### Text
%%

Ich will keine Nähe zu dir. Sie ist keine Flucht. Das ist was Tieferes. Ich will jemanden, der mich nicht braucht und den ich nicht brauche.

Vielleicht gab es für mich keine Alternative, als bis zum Alleräußersten zu gehen. Keine Alternative dazu, mich ihm bis auf die Knochen auszuliefern. Egal wie, bitte geh einfach nicht. Ich akzeptiere alles. Ich gebe mich völlig hin und auf und es reicht trotzdem nicht.

Er wird es sagen. Das wars. Über kurz oder lang. Und vielleicht muss das so sein, vielleicht kann ich es sonst einfach nicht glauben. Es wäre schön gewesen, diese Stärke zu haben, selbst den Schlussstrich zu ziehen. Aber ich kann es nicht. Ich muss hier ausharren, darauf warten, dass er sagt, von dem ich weiß, dass es kommt, unvermeidlich.

Mancher wäre enttäuscht von mir, weil ich schwach geworden bin. Dass ich nicht hart geblieben bin, dass ich ihn so lange nicht loslassen kann, bis er mir mit aller Wucht den letzten Stoß über die Klippe gibt. Ich stehe ja schon am Rand. Aber ich bereue es nicht. Weil ich nicht anders konnte. Ich werde es für mich behalten. Der Therapeut darf es wissen, sonst niemand. Und diese Unehrlichkeit fühlt sich richtig an.

So beginnt das Sterben von der, die ich war. Ich muss nicht nur ihn loslassen. Sondern auch mich mit meinem abhängigen Herzen. Meine Träume, meine Vorstellungen von einem Leben, von Glück. Ich habe in meinem persönlichen Paradies gelebt, jahrelang. Vielleicht kann man glücklicher nicht sein. Wie oft habe ich mir gedacht Ich könnte jetzt eigentlich sterben, ich habe so viel Glück erlebt. Oder So könnte es für immer weitergehen, Millionen Jahre.

Ich werde hier nicht rauskommen als die, die ich war. Dafür ist es zu gewalttätig, traumatisch, zu schnell passiert. Von einem auf den anderen Tag. Und ich verliere nicht nur ihn, sondern eine ganze Familie, die meine geworden ist. Mehr Familie als meine eigene. Wieso hat er mich so ins offene Messer laufen lassen? Zugelassen, dass ich in ihm aufgehe, in seinen Menschen, seinem Leben? Wieso 9 Jahre, wieso Ehe? Wenn er wusste, dass er doppelgesichtig ist, Betrug von Anfang an.

%%

### Aufgaben
a: Liste alles auf, was die schreibende Person laut dem Text über das Ende der Ehe loslassen muss.
b: Wer darf laut dem Text über das Ende der Ehe als Einziger davon wissen?
c: Setze den Text über das Ende der Ehe nach seinem letzten Satz fort.

### Gegebene Daten
%%

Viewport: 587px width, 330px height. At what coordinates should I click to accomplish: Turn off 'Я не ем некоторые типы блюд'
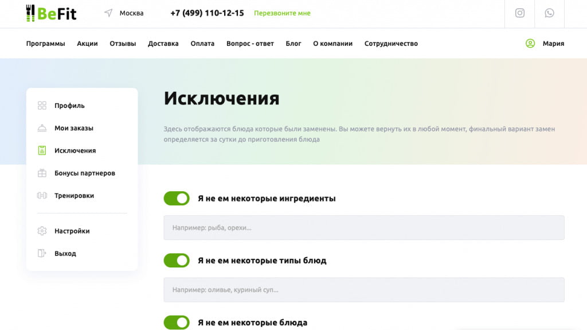pos(177,261)
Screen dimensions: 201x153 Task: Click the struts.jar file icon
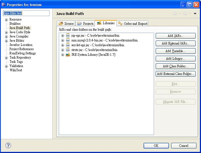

%%

### Antworten
a:
- ihn
- mich mit meinem abhängigen Herzen
- meine Träume
- meine Vorstellungen von einem Leben, von Glück

b: Der Therapeut, sonst niemand.

c:
Das Drängende. Hätte ich mehr tun können? War ich nicht schön, aufregend, ero. genug? Wäre das passiert, wenn ich mehr hätte sein können, was sie jetzt für ihn ist? Ich habe es nicht kommen sehen. Mein abhängiges Wesen, das Kind in mir, das jetzt schreit, hat ihn all das weggetrieben? Ist es alles meine Schuld?

Es ist in meiner DNA, Sucht nach Zweisamkeit. Er hat das Loch gefüllt, so lange Zeit. Und ich war so unendlich glücklich. Auf diese Art werde ich nie wieder glücklich sein. Das stirbt mir mir. Es muss sterben. Sonst kann ich das nicht überleben.

07.03.2022 16:02 • x 8 #1


S
Zitat von Talula88:
Auf diese Art werde ich nie wieder glücklich sein. Das stirbt mir mir. Es muss sterben. Sonst kann ich das nicht überleben.

.... und Dich neu finden, wieder glücklich werden!

Alles Liebe für Dich!

07.03.2022 16:11 • x 1 #2


A


Es fühlt sich an wie sterben

x 3


N
Hallo

Lies mal bitte den Thread von @michel8897 durch.

Ich denke du bist nicht allein, was deinen Zustand angeht.

Das Forum ist da für dich, du kannst dich hier fallen lassen.

07.03.2022 16:12 • x 1 #3


T
Mein Problem ist, dass ich vorher nicht glücklich war. Ich war alleine noch nie glücklich. Und dieses Wissen macht mir eine wahnsinnige Angst.

Danke dir für deine Worte. Es ist alles so frisch und der Schmerz ist wahnsinnig schlimm.

07.03.2022 16:18 • x 2 #4


T
Zitat von Nur-ein-Mensch:
Hallo Lies mal bitte den Thread von @michel8897 durch. Ich denke du bist nicht allein, was deinen Zustand angeht. Das Forum ist da für dich, du kannst dich hier fallen lassen.


Kannst du genauer sagen, welcher Thread? Wenn ich auf seine Profilseite gehe, weiß ich nicht, wo weiter hin.

Ich werde versuchen, meine Geschichte aufzuschreiben. Ich bin gerade ganz am Anfang und es tut einfach schlimmer weh als alles, was ich je erlebt habe.

07.03.2022 16:20 • x 1 #5


N
Zitat von Talula88:
Mein Problem ist, dass ich vorher nicht glücklich war. Ich war alleine noch nie glücklich. Und dieses Wissen macht mir eine wahnsinnige Angst. ...

Sehr viele haben, Probleme alleine glücklich zu sein, wobei ich eher sagen würde das es wichtiger ist zufrieden zu sein.

Und frisch ist ausserdem bei dir noch alles.

Aber es wird besser, versprochen.

Du wirst noch eine Menge Tipps bekommen, wenn du dir diese zu Herzen nimmst, wird es auch für dich wieder besser.

07.03.2022 16:23 • #6


T
Zitat von Nur-ein-Mensch:
Du wirst noch eine Menge Tipps bekommen, wenn du dir diese zu Herzen nimmst, wird es auch für dich wieder besser. ...

Ich bin offen. Ich bin gerade in diesem Zustand: Entweder lege ich mich zum Sterben in die Ecke oder bewege mich irgendwie weiter, Sekunde für Sekunde.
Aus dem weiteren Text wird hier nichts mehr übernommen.